**YOUR INSTRUCTIONS**
Verbatim output of the full listing is required.

**MATERIAL PROVIDED**
□ □ □ □ □

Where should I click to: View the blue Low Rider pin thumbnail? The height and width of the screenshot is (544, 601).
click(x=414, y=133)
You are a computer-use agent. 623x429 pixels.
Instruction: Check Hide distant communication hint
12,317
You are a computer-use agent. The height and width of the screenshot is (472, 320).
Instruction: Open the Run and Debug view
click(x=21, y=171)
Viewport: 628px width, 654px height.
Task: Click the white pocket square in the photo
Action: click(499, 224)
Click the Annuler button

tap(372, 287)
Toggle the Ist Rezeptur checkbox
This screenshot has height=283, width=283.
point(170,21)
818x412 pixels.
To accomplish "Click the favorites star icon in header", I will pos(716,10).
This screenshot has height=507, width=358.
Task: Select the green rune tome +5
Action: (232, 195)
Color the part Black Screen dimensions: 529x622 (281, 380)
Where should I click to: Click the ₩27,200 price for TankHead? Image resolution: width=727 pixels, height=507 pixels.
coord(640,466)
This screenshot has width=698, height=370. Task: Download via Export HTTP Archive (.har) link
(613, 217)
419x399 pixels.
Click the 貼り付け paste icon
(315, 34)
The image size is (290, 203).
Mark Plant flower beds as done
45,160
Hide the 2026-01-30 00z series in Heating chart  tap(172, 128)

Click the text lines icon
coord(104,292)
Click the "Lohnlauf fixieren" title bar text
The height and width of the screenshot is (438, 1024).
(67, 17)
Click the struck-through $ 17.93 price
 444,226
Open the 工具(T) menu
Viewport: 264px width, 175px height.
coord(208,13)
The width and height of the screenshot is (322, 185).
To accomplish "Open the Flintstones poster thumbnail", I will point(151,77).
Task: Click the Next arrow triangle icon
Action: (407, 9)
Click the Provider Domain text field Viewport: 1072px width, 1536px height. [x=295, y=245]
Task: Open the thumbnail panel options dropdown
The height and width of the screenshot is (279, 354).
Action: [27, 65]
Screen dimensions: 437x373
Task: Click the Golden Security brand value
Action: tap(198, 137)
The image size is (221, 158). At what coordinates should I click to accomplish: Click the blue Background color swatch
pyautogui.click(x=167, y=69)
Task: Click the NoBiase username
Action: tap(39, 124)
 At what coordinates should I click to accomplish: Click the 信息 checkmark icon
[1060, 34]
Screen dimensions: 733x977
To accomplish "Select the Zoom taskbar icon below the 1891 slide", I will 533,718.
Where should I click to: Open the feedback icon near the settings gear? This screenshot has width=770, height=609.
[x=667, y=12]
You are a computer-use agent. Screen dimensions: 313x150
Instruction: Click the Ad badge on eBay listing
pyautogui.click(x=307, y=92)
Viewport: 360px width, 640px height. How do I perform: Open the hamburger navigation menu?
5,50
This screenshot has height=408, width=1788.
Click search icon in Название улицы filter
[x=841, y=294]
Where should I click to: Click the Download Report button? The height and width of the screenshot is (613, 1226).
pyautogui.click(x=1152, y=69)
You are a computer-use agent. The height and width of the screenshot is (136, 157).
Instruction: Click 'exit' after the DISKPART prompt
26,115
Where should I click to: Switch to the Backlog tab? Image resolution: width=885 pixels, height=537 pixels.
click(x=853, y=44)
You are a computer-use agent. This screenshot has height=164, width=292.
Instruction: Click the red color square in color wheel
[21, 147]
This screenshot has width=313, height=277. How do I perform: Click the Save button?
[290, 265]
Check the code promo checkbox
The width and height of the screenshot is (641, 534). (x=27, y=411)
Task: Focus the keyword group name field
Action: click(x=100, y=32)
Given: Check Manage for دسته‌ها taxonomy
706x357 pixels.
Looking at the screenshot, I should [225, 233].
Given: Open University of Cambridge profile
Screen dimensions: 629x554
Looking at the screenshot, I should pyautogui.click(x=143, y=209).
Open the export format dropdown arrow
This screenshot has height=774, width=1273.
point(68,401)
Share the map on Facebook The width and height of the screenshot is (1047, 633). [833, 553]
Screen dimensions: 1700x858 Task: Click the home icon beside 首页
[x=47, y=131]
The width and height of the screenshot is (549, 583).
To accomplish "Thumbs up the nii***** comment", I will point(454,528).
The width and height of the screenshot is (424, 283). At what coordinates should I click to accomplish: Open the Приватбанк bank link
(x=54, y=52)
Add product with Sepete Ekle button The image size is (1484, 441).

□ □ □ □ □

**SOLUTION TO THE EXERCISE**
Where should I click to: View the blue Low Rider pin thumbnail? The height and width of the screenshot is (544, 601).
click(x=414, y=133)
You are a computer-use agent. 623x429 pixels.
Instruction: Check Hide distant communication hint
12,317
You are a computer-use agent. The height and width of the screenshot is (472, 320).
Instruction: Open the Run and Debug view
click(x=21, y=171)
Viewport: 628px width, 654px height.
Task: Click the white pocket square in the photo
Action: click(499, 224)
Click the Annuler button

tap(372, 287)
Toggle the Ist Rezeptur checkbox
This screenshot has height=283, width=283.
point(170,21)
818x412 pixels.
To accomplish "Click the favorites star icon in header", I will pos(716,10).
This screenshot has height=507, width=358.
Task: Select the green rune tome +5
Action: (232, 195)
Color the part Black Screen dimensions: 529x622 (281, 380)
Where should I click to: Click the ₩27,200 price for TankHead? Image resolution: width=727 pixels, height=507 pixels.
coord(640,466)
This screenshot has width=698, height=370. Task: Download via Export HTTP Archive (.har) link
(613, 217)
419x399 pixels.
Click the 貼り付け paste icon
(315, 34)
The image size is (290, 203).
Mark Plant flower beds as done
45,160
Hide the 2026-01-30 00z series in Heating chart  tap(172, 128)

Click the text lines icon
coord(104,292)
Click the "Lohnlauf fixieren" title bar text
The height and width of the screenshot is (438, 1024).
(67, 17)
Click the struck-through $ 17.93 price
 444,226
Open the 工具(T) menu
Viewport: 264px width, 175px height.
coord(208,13)
The width and height of the screenshot is (322, 185).
To accomplish "Open the Flintstones poster thumbnail", I will point(151,77).
Task: Click the Next arrow triangle icon
Action: (407, 9)
Click the Provider Domain text field Viewport: 1072px width, 1536px height. [x=295, y=245]
Task: Open the thumbnail panel options dropdown
The height and width of the screenshot is (279, 354).
Action: [27, 65]
Screen dimensions: 437x373
Task: Click the Golden Security brand value
Action: tap(198, 137)
The image size is (221, 158). At what coordinates should I click to accomplish: Click the blue Background color swatch
pyautogui.click(x=167, y=69)
Task: Click the NoBiase username
Action: tap(39, 124)
 At what coordinates should I click to accomplish: Click the 信息 checkmark icon
[1060, 34]
Screen dimensions: 733x977
To accomplish "Select the Zoom taskbar icon below the 1891 slide", I will 533,718.
Where should I click to: Open the feedback icon near the settings gear? This screenshot has width=770, height=609.
[x=667, y=12]
You are a computer-use agent. Screen dimensions: 313x150
Instruction: Click the Ad badge on eBay listing
pyautogui.click(x=307, y=92)
Viewport: 360px width, 640px height. How do I perform: Open the hamburger navigation menu?
5,50
This screenshot has height=408, width=1788.
Click search icon in Название улицы filter
[x=841, y=294]
Where should I click to: Click the Download Report button? The height and width of the screenshot is (613, 1226).
pyautogui.click(x=1152, y=69)
You are a computer-use agent. The height and width of the screenshot is (136, 157).
Instruction: Click 'exit' after the DISKPART prompt
26,115
Where should I click to: Switch to the Backlog tab? Image resolution: width=885 pixels, height=537 pixels.
click(x=853, y=44)
You are a computer-use agent. This screenshot has height=164, width=292.
Instruction: Click the red color square in color wheel
[21, 147]
This screenshot has width=313, height=277. How do I perform: Click the Save button?
[290, 265]
Check the code promo checkbox
The width and height of the screenshot is (641, 534). (x=27, y=411)
Task: Focus the keyword group name field
Action: click(x=100, y=32)
Given: Check Manage for دسته‌ها taxonomy
706x357 pixels.
Looking at the screenshot, I should [225, 233].
Given: Open University of Cambridge profile
Screen dimensions: 629x554
Looking at the screenshot, I should pyautogui.click(x=143, y=209).
Open the export format dropdown arrow
This screenshot has height=774, width=1273.
point(68,401)
Share the map on Facebook The width and height of the screenshot is (1047, 633). [833, 553]
Screen dimensions: 1700x858 Task: Click the home icon beside 首页
[x=47, y=131]
The width and height of the screenshot is (549, 583).
To accomplish "Thumbs up the nii***** comment", I will point(454,528).
The width and height of the screenshot is (424, 283). At what coordinates should I click to accomplish: Open the Приватбанк bank link
(x=54, y=52)
Add product with Sepete Ekle button The image size is (1484, 441).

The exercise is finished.